ES Heap to 100% and cluster halt

Hi guys
Hope one of you can help...
In our prod environment, we have a 5 data nodes cluster (data:true,
master:false) + 3 masters (master:true, data:false). Elasticsearch 1.4.4,
Oracle Java 1.8. 40.
Data nodes have 30GB memory, masters 15GB.
We have a problem where the Heap crosses the heap limit in some nodes, and
the whole cluster comes to a stop. This happens in maybe one or two nodes,
while the other ones are still ok.
No out of memory errors are displayed, but on the nodes that are still
alive, you can see some errors like "No search context for id [xxxxx]". I
need to restart the whole cluster for it to become responsive again.
In the heap usage, i see that it behaves properly for a while, doing a nice
saw pattern, but after a while (~1 day), some node starts going up and up
without dropping anytime, then crossing the limit.

You can see some of this in this graph of one of our crashes:
Also, i can notice that the CPU usage gets to a peak when that raise starts.

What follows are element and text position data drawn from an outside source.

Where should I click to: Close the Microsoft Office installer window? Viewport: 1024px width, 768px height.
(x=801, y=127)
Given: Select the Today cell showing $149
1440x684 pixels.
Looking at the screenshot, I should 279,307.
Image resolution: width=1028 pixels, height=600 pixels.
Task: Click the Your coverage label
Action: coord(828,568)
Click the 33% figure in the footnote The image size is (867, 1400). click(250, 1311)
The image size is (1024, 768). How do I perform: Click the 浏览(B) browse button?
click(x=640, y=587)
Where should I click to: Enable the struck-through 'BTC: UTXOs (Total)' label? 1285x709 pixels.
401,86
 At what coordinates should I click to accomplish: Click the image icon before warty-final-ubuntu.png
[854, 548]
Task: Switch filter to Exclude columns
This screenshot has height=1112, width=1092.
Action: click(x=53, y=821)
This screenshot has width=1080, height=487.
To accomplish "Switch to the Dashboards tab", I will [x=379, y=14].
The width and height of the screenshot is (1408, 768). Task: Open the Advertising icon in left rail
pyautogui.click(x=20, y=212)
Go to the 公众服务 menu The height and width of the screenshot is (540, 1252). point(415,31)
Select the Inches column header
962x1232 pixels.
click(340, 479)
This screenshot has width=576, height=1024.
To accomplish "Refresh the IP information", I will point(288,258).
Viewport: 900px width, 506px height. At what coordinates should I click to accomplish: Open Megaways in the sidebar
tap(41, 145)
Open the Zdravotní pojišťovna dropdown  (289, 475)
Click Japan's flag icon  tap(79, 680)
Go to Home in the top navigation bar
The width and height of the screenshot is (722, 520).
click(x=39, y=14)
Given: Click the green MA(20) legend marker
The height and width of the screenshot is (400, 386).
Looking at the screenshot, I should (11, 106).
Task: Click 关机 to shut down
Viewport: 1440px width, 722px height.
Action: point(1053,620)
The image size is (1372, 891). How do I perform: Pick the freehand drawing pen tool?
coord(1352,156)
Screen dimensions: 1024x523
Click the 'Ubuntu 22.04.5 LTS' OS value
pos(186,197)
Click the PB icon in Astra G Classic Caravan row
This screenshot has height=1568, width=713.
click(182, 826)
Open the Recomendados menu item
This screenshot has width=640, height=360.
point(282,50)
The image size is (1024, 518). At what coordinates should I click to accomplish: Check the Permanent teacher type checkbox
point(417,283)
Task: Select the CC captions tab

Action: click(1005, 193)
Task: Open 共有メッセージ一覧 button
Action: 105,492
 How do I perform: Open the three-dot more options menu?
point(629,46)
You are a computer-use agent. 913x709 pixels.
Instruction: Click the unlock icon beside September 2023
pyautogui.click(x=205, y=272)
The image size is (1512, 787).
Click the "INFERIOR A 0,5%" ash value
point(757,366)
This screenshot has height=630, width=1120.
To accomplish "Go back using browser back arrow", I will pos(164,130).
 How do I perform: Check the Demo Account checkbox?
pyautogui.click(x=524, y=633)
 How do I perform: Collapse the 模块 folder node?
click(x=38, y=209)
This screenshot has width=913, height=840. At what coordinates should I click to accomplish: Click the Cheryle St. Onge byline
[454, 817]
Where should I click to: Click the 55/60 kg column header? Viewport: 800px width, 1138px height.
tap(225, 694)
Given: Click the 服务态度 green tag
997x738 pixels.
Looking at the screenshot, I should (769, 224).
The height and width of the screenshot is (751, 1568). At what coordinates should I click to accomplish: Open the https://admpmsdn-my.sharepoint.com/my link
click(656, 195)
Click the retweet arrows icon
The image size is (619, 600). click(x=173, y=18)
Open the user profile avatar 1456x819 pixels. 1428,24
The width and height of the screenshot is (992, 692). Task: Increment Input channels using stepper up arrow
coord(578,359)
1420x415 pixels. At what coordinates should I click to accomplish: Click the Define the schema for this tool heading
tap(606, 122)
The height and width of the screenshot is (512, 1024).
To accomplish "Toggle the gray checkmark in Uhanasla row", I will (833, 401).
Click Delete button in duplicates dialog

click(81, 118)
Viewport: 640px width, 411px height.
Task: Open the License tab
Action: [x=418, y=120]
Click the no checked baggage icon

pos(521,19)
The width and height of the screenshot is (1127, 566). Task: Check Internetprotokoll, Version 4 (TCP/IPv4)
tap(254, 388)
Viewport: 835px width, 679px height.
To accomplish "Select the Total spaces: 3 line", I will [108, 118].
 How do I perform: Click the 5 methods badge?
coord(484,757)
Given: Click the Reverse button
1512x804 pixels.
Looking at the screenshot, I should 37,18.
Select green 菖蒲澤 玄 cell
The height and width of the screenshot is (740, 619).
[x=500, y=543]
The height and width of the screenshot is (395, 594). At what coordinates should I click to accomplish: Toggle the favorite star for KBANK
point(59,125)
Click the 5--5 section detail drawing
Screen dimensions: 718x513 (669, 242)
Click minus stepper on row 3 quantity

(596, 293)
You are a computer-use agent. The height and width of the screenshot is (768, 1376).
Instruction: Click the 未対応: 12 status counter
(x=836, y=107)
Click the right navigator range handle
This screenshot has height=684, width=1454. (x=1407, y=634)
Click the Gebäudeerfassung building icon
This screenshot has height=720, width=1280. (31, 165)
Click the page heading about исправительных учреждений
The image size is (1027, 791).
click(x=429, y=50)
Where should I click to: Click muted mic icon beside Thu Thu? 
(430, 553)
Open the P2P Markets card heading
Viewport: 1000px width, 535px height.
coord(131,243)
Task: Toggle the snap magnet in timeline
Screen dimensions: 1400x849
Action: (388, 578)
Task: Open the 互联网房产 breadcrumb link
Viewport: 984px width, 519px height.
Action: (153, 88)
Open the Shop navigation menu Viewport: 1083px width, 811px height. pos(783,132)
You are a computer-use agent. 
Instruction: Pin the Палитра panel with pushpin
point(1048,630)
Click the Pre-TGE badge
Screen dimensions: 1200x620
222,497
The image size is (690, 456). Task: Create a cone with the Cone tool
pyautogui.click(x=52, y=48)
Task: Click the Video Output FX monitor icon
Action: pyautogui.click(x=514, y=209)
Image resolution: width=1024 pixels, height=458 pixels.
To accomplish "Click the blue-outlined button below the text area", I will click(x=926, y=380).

In elasticsearch.yml I don't have many important settings other than
bootstrap.mlockall: true.

In the enviroment variables file I have:


Memory usage on the nodes seem to be fine, having around 6GB free all the
time (even during the crashes).

Field data seems to be around 300MB all the time, while filter cache is
1.5GB (10% of the Heap, as default).
(In that graph you can see the filter size in 2 nodes going up at the end,
that's when I increased it to 25% in 2 nodes, but same effect, cluster
crashes the same way).

I wonder if this is something related to, but seems to be fixed
by 1.4.4.

Any help will be greatly appreciated.

Kind regards